● BRIEF
Copy out the data verbatim, starting at the line that contains "Click the 值 input field" and ending after the line that contains "will click(x=612, y=601).".

● SUPPLIED DATA

▼▼▼

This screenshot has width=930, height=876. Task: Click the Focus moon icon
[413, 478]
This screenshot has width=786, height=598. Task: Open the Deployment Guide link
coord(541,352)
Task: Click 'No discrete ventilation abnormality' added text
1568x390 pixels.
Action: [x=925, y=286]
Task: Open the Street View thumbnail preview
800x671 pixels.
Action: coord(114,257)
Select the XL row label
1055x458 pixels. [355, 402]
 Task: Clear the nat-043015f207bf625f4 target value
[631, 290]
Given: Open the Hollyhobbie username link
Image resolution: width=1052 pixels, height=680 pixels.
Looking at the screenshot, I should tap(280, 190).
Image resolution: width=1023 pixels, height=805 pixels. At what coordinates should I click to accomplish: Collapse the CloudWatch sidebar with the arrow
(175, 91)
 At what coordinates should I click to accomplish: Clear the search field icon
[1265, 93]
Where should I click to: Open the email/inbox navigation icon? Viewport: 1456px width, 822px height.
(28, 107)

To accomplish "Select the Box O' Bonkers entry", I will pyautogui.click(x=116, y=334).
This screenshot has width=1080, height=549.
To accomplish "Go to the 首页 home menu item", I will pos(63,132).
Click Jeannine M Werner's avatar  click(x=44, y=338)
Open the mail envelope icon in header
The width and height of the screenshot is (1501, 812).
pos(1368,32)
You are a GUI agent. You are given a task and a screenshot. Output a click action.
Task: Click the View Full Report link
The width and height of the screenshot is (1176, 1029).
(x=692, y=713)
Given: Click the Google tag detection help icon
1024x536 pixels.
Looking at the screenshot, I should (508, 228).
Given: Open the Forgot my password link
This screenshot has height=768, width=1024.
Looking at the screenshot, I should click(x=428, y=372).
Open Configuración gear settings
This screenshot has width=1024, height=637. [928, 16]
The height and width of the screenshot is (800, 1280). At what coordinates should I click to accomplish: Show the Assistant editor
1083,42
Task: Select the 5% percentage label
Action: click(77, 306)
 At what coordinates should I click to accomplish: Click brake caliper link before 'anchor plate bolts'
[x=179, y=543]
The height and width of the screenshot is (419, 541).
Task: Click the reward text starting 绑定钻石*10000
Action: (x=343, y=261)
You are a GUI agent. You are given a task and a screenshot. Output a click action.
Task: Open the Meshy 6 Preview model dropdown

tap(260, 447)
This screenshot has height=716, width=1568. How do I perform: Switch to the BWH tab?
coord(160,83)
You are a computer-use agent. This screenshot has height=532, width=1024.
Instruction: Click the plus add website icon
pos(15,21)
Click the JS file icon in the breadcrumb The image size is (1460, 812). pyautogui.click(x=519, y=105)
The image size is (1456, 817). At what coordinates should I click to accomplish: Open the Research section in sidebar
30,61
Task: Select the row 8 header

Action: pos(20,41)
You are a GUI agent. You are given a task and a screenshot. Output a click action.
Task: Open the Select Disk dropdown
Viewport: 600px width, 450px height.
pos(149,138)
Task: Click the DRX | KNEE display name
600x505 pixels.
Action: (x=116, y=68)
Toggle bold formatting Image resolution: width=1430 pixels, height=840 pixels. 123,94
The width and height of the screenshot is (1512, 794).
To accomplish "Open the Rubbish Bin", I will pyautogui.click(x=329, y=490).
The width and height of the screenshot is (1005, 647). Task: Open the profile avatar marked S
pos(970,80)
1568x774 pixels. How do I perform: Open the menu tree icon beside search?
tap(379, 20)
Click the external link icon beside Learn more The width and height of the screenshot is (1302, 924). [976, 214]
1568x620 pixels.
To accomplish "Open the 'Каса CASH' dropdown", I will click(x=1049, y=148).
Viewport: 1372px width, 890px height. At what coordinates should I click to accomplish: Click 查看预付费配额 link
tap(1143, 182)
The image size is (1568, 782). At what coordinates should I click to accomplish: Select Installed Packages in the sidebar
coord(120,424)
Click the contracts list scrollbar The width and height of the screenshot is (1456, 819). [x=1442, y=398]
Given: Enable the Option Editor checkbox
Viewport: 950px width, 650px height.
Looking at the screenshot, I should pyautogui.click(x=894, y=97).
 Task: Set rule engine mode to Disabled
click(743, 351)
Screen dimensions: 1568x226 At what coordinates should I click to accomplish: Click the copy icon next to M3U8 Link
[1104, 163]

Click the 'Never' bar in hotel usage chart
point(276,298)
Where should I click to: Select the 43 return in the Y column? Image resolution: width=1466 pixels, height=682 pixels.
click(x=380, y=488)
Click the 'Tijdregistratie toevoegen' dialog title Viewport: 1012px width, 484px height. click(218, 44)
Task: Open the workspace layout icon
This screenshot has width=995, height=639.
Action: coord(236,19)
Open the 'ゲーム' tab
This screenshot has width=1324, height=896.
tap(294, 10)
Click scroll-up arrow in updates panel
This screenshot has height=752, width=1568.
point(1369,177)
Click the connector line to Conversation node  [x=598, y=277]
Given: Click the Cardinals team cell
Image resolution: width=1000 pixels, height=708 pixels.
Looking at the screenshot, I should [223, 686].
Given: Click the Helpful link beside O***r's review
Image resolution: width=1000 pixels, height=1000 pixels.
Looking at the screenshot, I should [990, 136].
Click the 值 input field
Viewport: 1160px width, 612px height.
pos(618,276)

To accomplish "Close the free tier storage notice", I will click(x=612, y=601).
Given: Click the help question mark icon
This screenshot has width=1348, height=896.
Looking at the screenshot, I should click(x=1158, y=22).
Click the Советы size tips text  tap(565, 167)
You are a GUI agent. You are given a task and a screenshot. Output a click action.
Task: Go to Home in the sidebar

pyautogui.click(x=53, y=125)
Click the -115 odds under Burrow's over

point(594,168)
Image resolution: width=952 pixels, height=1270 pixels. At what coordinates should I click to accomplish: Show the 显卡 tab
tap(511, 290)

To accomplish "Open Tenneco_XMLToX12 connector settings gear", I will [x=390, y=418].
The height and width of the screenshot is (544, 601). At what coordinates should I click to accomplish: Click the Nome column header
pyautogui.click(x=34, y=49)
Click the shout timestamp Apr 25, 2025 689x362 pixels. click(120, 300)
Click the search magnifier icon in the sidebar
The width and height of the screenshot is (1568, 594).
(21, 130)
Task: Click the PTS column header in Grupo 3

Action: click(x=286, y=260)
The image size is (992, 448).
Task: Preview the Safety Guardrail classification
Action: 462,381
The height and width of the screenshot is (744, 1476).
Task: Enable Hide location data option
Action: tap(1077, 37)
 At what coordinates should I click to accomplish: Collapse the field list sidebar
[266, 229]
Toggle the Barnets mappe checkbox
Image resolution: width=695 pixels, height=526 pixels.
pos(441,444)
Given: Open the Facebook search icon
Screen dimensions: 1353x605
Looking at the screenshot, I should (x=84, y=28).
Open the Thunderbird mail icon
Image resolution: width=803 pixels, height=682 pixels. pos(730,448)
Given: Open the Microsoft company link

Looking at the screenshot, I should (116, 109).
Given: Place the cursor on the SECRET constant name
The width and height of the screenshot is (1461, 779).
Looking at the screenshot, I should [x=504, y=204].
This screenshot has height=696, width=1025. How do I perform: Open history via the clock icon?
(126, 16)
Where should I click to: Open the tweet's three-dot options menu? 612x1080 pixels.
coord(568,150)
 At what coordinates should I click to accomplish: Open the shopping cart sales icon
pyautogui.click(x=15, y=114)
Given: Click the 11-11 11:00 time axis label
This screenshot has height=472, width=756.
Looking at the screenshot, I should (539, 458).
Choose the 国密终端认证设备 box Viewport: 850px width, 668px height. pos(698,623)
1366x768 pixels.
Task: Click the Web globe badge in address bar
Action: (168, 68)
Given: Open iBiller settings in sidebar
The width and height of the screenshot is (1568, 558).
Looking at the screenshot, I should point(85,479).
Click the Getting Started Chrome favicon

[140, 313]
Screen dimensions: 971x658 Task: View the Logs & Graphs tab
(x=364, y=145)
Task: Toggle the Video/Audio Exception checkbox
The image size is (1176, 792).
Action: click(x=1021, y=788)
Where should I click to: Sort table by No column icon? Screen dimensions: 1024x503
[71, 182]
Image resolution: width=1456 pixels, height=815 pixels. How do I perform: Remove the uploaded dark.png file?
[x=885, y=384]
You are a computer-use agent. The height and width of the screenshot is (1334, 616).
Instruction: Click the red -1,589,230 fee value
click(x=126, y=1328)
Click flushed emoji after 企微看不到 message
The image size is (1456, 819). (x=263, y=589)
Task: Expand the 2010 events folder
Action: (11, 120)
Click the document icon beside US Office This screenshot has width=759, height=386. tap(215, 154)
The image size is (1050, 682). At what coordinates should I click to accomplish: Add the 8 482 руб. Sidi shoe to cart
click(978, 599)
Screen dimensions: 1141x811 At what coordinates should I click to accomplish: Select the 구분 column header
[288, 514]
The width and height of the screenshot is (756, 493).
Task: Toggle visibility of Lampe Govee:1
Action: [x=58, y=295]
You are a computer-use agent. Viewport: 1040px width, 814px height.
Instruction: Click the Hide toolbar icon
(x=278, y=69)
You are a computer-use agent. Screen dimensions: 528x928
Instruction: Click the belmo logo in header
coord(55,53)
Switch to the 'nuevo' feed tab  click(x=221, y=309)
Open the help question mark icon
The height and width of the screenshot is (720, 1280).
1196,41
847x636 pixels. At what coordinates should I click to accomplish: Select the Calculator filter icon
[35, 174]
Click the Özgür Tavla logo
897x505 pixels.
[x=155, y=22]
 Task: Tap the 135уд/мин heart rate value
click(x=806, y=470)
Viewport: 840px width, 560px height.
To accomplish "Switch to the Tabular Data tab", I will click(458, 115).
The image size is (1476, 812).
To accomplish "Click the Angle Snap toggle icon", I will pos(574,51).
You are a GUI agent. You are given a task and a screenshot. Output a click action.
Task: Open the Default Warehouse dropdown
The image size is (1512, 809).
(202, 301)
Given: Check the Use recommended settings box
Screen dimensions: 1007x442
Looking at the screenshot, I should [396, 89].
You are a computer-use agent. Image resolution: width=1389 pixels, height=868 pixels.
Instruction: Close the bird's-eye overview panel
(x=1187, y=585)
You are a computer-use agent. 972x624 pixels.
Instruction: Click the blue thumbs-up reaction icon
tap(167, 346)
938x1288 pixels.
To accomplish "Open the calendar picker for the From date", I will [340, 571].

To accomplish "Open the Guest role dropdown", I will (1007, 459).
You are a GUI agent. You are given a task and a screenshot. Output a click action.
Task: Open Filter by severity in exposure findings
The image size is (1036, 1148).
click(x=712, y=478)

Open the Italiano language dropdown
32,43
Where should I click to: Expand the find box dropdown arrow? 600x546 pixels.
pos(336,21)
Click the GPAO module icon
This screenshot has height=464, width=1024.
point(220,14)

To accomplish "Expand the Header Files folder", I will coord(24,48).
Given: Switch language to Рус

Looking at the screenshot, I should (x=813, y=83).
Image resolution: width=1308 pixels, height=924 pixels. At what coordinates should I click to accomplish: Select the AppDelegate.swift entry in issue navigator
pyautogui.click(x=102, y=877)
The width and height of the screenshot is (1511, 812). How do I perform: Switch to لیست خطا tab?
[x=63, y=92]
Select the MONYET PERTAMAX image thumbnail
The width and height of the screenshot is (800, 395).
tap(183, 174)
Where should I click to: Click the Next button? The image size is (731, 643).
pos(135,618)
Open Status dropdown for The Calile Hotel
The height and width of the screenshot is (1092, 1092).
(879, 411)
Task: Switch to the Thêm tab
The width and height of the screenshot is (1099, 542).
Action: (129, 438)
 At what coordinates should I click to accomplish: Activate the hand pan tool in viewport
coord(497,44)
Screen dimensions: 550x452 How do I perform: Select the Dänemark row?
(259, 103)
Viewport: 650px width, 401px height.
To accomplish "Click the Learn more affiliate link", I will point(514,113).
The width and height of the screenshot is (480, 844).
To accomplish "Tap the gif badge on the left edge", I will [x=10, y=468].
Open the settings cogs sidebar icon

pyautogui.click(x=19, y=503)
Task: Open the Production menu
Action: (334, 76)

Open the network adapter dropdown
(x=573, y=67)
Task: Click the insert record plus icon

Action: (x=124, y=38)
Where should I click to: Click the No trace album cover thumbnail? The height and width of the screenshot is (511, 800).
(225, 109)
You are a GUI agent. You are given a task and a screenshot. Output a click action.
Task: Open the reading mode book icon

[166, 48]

▲▲▲

● SOLUTION
Click the 值 input field
Viewport: 1160px width, 612px height.
pos(618,276)

To accomplish "Close the free tier storage notice", I will click(x=612, y=601).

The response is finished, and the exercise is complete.